When assessing whether to grant fees, Farrar requires that courts consider the relationship between the fees and the degree of the plaintiffs success. Farrar, 506 U.S. at 114-16, 113 S.Ct. at 574-76. The district court seemed to be of the view that, because § 2000e-5(g)(2)(B) already limits the scope of recovery, Farrar’s concern with proportionality makes little sense in this context: “Denying recovery of attorney’s fees in this situation on the rationale of ‘lack of success’ would render the statute ineffective and practically meaningless.” Sheppard, 870 F.Supp. at 1381. Section 2000e~5(g)(2)(B) does prohibit any recovery of damages, and so we agree with the trial court that simply comparing the extent of damage recovery with the attorney’s fees would amount to an empty exercise. Nevertheless, if denial of fees would invariably render the statute “ineffective” and “practically meaningless,” Congress would have written a mandatory provision requiring that attorney’s fees be awarded in every case. That it did not do so suggests that Congress was wary of enacting legislation whose benefit inures primarily to lawyers in the form of a substantial fee recovery, even if relief to the plaintiff is otherwise trivial and the lawsuit promotes few public goals.
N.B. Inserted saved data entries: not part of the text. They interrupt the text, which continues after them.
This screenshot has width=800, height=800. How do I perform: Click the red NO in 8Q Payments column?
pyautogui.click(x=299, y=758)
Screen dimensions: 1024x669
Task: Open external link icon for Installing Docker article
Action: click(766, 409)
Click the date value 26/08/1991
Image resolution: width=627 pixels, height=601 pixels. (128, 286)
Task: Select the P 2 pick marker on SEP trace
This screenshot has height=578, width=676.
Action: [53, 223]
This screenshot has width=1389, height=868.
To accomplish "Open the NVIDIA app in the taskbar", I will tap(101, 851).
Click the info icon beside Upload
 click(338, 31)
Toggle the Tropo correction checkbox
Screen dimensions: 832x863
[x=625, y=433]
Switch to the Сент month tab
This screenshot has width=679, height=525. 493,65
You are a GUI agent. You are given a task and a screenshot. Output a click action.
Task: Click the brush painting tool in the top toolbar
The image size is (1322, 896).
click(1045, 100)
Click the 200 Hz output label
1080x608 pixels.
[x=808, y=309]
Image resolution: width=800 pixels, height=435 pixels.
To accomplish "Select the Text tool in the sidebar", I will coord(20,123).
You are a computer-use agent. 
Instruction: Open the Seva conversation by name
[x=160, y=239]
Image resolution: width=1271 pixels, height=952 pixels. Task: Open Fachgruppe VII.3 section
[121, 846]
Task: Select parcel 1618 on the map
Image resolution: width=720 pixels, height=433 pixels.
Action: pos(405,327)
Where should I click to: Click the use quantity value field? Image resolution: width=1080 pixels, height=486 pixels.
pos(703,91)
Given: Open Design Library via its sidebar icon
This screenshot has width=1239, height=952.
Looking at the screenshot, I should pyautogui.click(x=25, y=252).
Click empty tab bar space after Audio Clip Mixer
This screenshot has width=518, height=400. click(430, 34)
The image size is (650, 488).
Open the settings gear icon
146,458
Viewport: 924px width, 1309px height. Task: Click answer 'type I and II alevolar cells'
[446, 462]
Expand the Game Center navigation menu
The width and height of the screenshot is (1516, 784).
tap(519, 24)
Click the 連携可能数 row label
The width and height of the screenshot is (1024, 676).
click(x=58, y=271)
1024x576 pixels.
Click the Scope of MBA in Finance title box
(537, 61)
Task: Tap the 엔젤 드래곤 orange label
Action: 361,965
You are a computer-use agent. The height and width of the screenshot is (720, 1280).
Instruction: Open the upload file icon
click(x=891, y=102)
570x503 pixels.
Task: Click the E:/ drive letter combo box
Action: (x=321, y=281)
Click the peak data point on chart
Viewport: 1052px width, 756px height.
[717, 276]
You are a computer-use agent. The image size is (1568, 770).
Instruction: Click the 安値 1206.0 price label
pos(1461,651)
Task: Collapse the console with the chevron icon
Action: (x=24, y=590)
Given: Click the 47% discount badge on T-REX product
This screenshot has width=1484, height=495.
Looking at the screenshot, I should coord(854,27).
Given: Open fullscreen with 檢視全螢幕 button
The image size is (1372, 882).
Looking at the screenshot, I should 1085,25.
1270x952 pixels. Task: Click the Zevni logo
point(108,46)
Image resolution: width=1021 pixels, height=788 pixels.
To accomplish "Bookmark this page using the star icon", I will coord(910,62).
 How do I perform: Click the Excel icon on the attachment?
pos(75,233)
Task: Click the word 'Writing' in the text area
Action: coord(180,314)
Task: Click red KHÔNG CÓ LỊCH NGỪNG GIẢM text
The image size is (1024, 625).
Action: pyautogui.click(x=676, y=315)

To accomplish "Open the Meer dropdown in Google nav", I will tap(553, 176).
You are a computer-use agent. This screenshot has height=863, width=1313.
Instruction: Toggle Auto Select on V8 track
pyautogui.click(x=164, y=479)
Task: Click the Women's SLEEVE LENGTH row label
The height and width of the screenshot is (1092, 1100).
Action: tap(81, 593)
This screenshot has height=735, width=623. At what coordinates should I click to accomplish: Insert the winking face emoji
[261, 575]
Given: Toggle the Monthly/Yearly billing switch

Factoring proportionality concerns into the analysis helps guard against this result. In appropriate cases, for instance, courts should consider the reasons why injunctive relief was or was not granted, or the extent and nature of any declaratory relief. Moreover, Farrar’s concern was not only with whether the extent of recovery accords with the amount of attorney’s fees. The decision suggested a more general proportionality consideration as well: whether the public purposes served by resolving the dispute justifies the recovery of fees. See Farrar, 506 U.S. at 121-22, 113 S.Ct. at 578. (O’Connor, J., concurring) (a plaintiffs “success might be considered material if it also accomplished some public goal other than occupying the time and energy of counsel, court, and client”).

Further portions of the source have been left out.